Google Compute Engine Project Usage Export Bucket

This page shows how to write Terraform for Compute Engine Project Usage Export Bucket and write them securely.

google_project_usage_export_bucket (Terraform)

The Project Usage Export Bucket in Compute Engine can be configured in Terraform with the resource name google_project_usage_export_bucket. The following sections describe 1 example of how to use the resource and its parameters.

Example Usage from GitHub

main.tf#L7
resource "google_project_usage_export_bucket" "this" {
  bucket_name = var.bucket_name
  prefix      = var.prefix
  project     = var.project

  dynamic "timeouts" {

Review your Terraform file for Google best practices

Shisho Cloud, our free checker to make sure your Terraform configuration follows best practices, is available (beta).

Parameters

The bucket to store reports in.

  • id optional computed - string
  • prefix optional - string

A prefix for the reports, for instance, the project name.

The project to set the export bucket on. If it is not provided, the provider project is used.

Explanation in Terraform Registry

Sets up a usage export bucket for a particular project. A usage export bucket is a pre-configured GCS bucket which is set up to receive daily and monthly reports of the GCE resources used. For more information see the Docs and for further details, the API Documentation.

Note: You should specify only one of these per project. If there are two or more they will fight over which bucket the reports should be stored in. It is safe to have multiple resources with the same backing bucket.

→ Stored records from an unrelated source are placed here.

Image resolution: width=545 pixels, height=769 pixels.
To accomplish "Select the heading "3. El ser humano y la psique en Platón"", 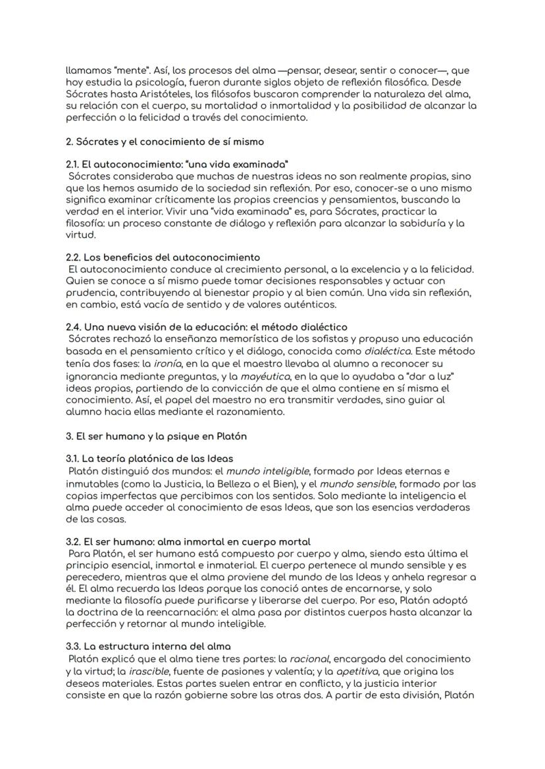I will [x=156, y=437].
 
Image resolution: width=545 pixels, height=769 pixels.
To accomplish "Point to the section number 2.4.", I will [x=74, y=327].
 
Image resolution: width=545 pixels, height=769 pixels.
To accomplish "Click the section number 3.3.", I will [x=74, y=647].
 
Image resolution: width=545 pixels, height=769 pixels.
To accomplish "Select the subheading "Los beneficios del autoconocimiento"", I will [x=172, y=257].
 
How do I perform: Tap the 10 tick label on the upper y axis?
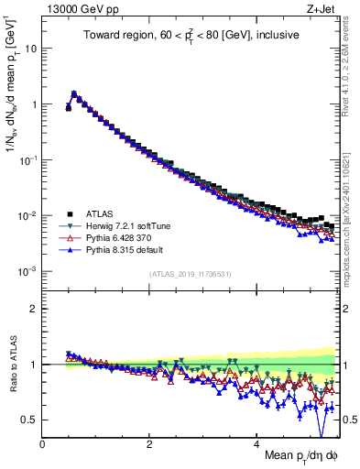click(30, 48)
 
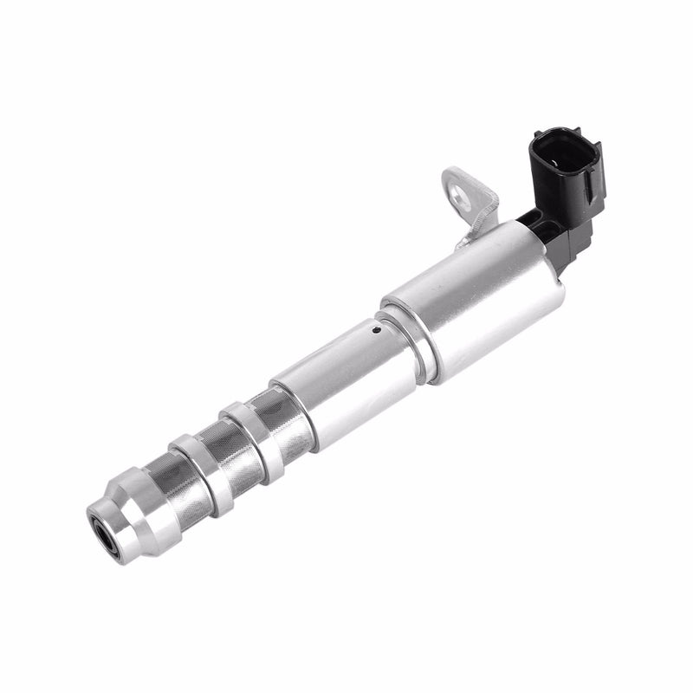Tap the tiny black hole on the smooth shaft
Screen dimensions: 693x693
(375, 329)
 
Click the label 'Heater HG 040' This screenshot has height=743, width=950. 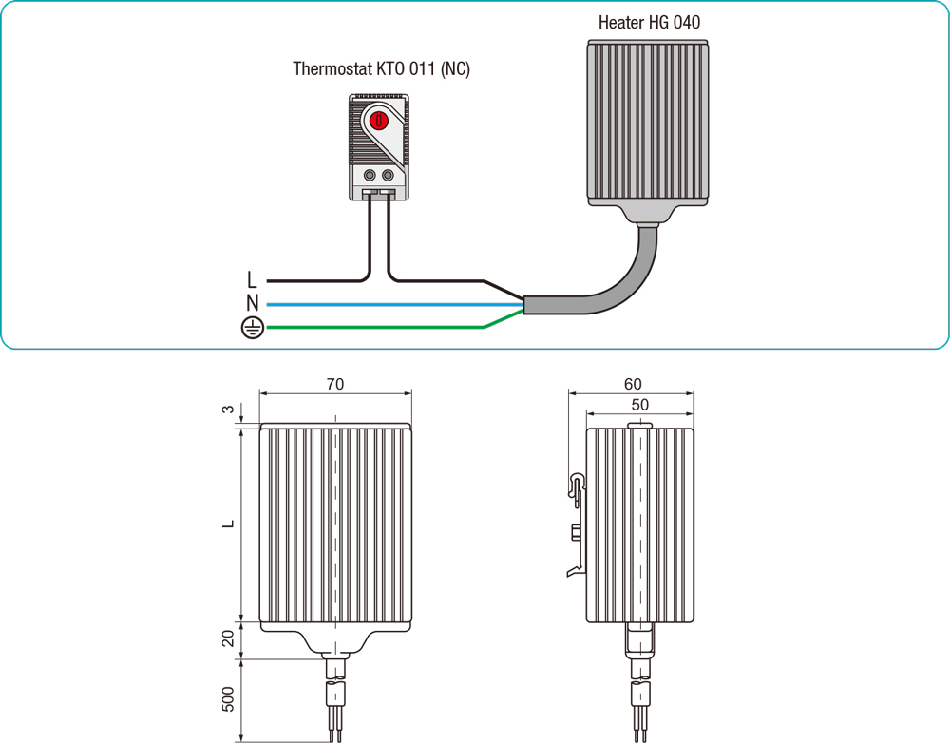coord(649,22)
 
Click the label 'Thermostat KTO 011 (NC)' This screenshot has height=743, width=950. coord(381,69)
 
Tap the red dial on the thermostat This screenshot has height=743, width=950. coord(378,121)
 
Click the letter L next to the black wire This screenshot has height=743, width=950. coord(252,280)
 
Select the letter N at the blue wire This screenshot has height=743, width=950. coord(252,304)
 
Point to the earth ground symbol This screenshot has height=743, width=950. coord(250,329)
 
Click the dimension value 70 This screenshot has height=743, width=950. coord(334,384)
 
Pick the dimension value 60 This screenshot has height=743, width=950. coord(633,384)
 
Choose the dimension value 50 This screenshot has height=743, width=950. coord(640,405)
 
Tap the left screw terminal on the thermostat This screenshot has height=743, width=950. coord(369,175)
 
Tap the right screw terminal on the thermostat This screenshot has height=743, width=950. coord(388,175)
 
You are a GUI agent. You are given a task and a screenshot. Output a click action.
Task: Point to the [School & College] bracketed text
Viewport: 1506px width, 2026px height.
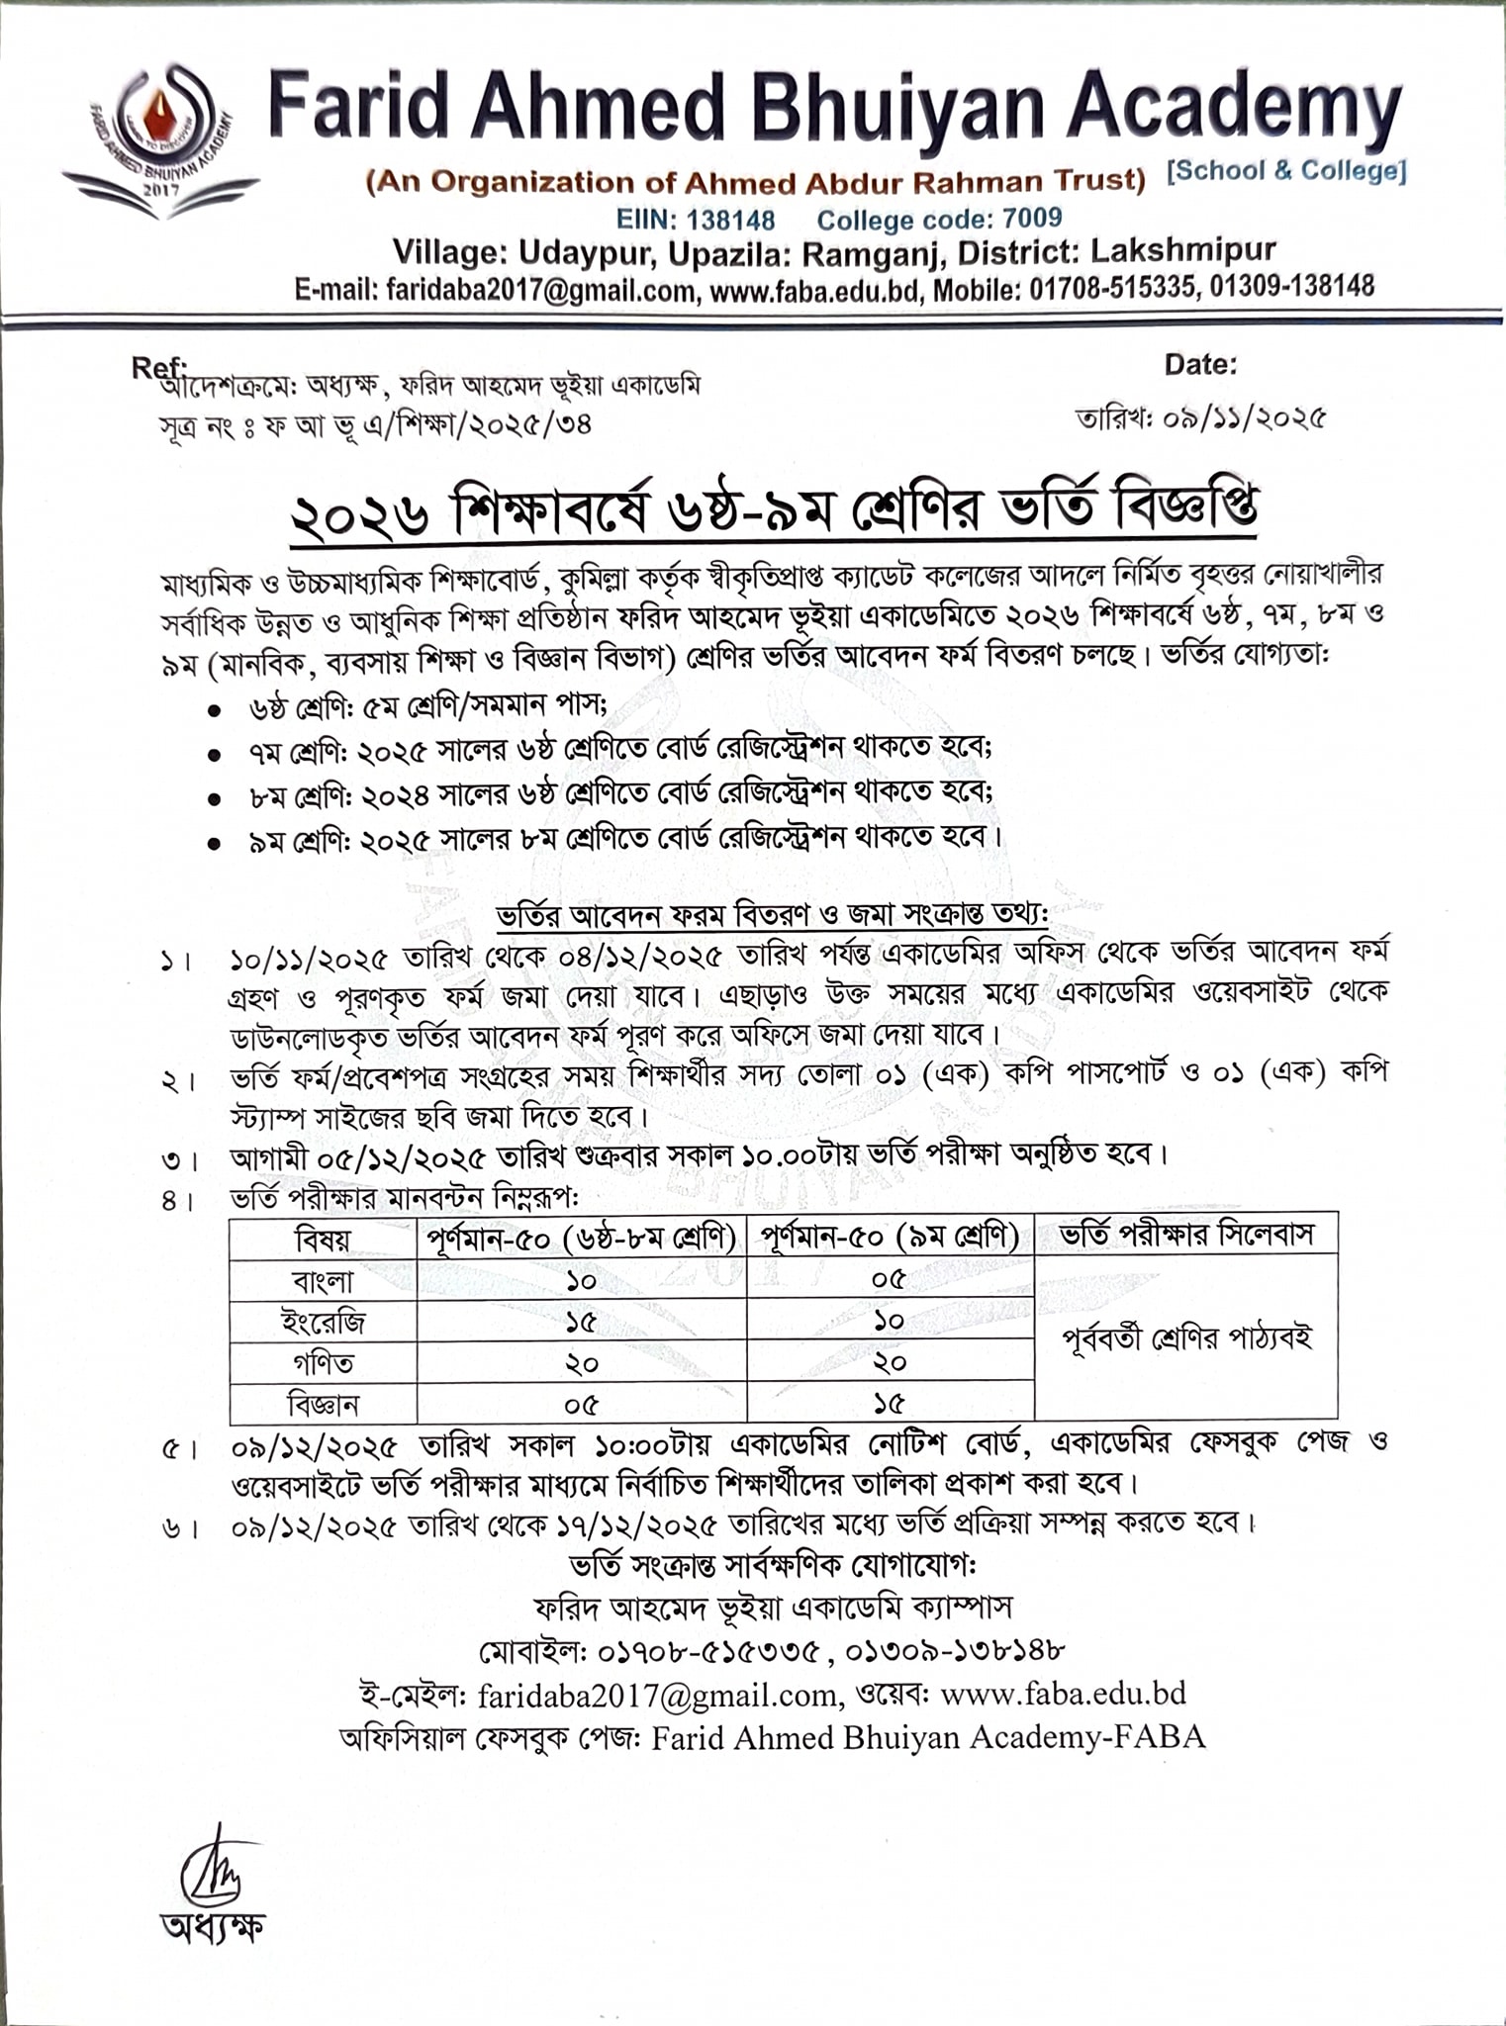(1285, 171)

Tips: Best Practices for The Other Google Compute Engine Resources

In addition to the google_compute_disk, Google Compute Engine has the other resources that should be configured for security reasons. Please check some examples of those resources and precautions.

risk-label

google_compute_disk

Ensure the encryption key for your GCE disk is stored securely

It is better to store the encryption key for your GCE disk securely. Secret Manager could be used instead.

risk-label

google_compute_firewall

Ensure your VPC firewall blocks unwanted outbound traffic

It is better to block unwanted outbound traffic not to expose resources in the VPC to unwanted attacks.

risk-label

google_compute_instance

Ensure appropriate service account is assigned to your GCE instance

It is better to create a custom service account for the instance and assign it.

risk-label

google_compute_project_metadata

Ensure OS login for your GCE instances is enabled at project level

It is better to enable OS login for your GCE instances. Enabling OS login ensures that SSH keys used to connect to instances are mapped with IAM users, allowing centralized and automated SSH key management.

risk-label

google_compute_ssl_policy

Ensure to use modern TLS protocols

It's better to adopt TLS v1.2+ instead of outdated TLS protocols.

risk-label

google_compute_subnetwork

Ensure VPC flow logging is enabled

It is better to enable VPC flow logging. VPC flow logging allows us to audit traffic in your network.

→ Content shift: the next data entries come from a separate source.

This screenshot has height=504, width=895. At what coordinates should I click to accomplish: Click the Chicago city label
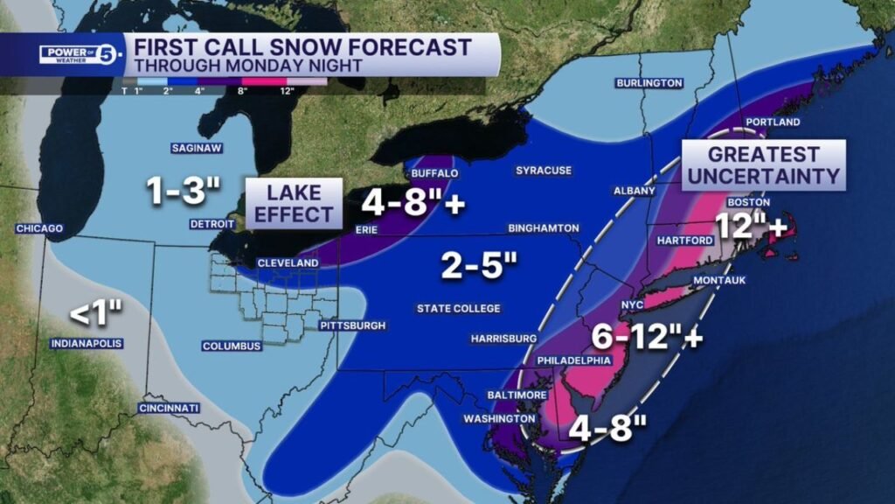tap(39, 228)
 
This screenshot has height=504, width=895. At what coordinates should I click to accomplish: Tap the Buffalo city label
tap(434, 173)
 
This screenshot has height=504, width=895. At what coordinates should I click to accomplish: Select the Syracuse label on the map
tap(543, 170)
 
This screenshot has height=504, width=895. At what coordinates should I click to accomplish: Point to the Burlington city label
tap(649, 83)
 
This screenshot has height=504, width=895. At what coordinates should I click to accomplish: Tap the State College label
tap(458, 308)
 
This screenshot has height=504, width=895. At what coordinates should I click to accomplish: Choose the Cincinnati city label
tap(169, 408)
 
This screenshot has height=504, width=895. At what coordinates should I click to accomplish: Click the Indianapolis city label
tap(86, 343)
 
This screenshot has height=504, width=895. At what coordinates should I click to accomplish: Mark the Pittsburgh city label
tap(352, 326)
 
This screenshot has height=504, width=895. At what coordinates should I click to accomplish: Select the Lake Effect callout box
tap(293, 203)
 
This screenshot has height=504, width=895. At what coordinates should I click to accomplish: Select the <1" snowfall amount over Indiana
tap(96, 312)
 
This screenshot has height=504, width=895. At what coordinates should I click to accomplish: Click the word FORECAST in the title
tap(399, 46)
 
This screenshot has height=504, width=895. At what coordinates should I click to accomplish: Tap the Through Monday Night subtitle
tap(234, 66)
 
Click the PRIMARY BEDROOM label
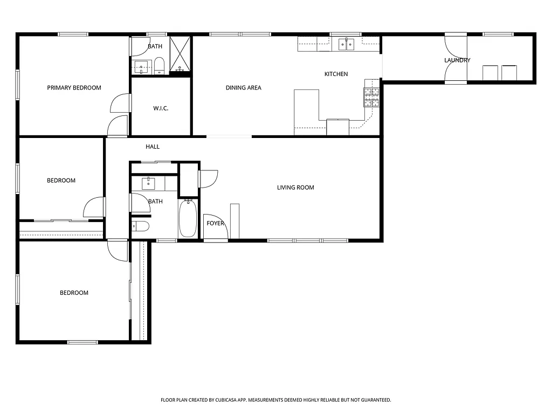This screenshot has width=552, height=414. tap(74, 88)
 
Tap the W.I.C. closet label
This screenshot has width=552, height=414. tap(161, 108)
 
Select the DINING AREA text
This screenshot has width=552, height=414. tap(243, 88)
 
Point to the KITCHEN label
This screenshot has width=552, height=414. tap(336, 74)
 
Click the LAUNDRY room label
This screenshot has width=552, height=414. tap(457, 60)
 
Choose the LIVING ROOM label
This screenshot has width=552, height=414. tap(295, 188)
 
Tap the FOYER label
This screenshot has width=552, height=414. tap(215, 223)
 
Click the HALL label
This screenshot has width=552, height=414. tap(153, 147)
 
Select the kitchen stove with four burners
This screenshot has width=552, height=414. tap(371, 96)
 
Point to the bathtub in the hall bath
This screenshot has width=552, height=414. tap(188, 218)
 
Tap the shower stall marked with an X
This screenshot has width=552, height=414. tap(181, 54)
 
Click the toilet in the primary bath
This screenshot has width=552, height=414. tap(159, 67)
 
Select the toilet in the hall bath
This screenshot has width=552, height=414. tap(140, 226)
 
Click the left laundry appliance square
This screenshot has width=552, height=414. tap(490, 72)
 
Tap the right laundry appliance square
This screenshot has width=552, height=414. tap(509, 72)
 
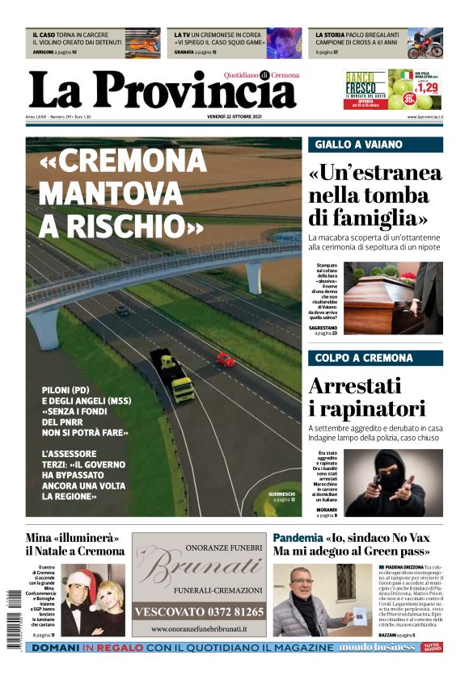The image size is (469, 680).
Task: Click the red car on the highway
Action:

Review your Google Compute Engine settings

In addition to the above, there are other security points you should be aware of making sure that your .tf files are protected in Shisho Cloud.

Frequently asked questions

What is Google Compute Engine Project Usage Export Bucket?

Google Compute Engine Project Usage Export Bucket is a resource for Compute Engine of Google Cloud Platform. Settings can be wrote in Terraform.

Where can I find the example code for the Google Compute Engine Project Usage Export Bucket?

For Terraform, the niveklabs/google source code example is useful. See the Terraform Example section for further details.